What makes the bar so richly symbolic is that it is not only a shelter from violence, it is also a sanctuary from love, and its painful rejections. If violence cracks the bar open to the realities of war, it also opens the bar to the possibility of love. The plot turns on the actions of love, the first a devastation, the second a salvation.
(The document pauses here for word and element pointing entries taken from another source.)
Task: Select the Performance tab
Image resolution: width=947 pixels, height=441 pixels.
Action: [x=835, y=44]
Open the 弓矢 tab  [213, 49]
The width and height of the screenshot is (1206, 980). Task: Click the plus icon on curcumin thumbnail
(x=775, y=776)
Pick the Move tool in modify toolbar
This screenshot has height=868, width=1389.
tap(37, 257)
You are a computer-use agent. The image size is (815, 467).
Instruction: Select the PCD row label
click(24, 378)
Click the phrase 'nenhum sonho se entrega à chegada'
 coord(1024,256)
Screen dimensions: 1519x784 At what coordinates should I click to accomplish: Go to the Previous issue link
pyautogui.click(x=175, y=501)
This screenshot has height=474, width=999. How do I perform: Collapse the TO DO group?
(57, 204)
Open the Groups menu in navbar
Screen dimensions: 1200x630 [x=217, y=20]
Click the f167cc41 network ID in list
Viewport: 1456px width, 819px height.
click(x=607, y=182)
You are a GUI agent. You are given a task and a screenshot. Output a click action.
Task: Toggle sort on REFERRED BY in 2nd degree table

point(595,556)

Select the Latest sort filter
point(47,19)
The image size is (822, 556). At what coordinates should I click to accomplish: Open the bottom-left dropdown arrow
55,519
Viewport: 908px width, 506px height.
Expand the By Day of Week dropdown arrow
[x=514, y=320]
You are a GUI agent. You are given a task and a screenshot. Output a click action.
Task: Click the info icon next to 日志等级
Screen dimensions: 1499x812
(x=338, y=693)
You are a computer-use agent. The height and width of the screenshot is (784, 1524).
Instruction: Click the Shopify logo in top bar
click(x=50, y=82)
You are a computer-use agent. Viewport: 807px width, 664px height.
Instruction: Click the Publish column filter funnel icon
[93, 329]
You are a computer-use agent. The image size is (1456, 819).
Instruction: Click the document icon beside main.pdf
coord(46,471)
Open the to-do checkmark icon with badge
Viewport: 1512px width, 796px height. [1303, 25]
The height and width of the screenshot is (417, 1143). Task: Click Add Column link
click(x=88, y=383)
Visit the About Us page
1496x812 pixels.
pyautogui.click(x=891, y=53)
I am not sure why but I remained very detached from the action on stage before intermission. Perhaps the material is so dark I found myself resisting any artistic treatment of it. Or else I was being self-protective. But I could not suspend my disbelief. The actors were stubbornly actors play-acting. In the second half, however, the play dissolved my doubts, and absorbed me. The point at which this began to happen was Sophie's monologue. I was unimpressed by Susan Heyward (an understudy) up to that point, but the relative artlessness of the monologue drew me in. She narrated very simply how a group of soldiers, after raping her, tied her in a forest clearing, "like a goat," to cook and wash and satisfy them sexually. After she escaped, her village rejected her for being "ruined," and her husband, ashamed of her, chased her out. She was probably telling the story of someone's actual experience.
The other two girls who work in the bar are Salima (Quincy Tyler Bernstine) and Josephine (Cherise Booth). Both actors were good, if a little one-dimensional. Portia, who played Mama Nadi, came to life for me in the second half of the play. The revelation was Russell G. Jones, who played Christian, the trader who wooed Mama Nadi. Nicknamed the Professor, he was, in a sense, the heart and mind of the play, but filled his role with such vulnerable swagger that he was entirely believable. The men who played rebel and government commanders were suitably frightening but adhered to that label.
It was a tight and interesting production, by Donald Fried. The set, designed by Derek McLane, surrounded the relative openness of the bar with the encroaching trees, and so nicely reinforced the significance of Mama Nadi's place.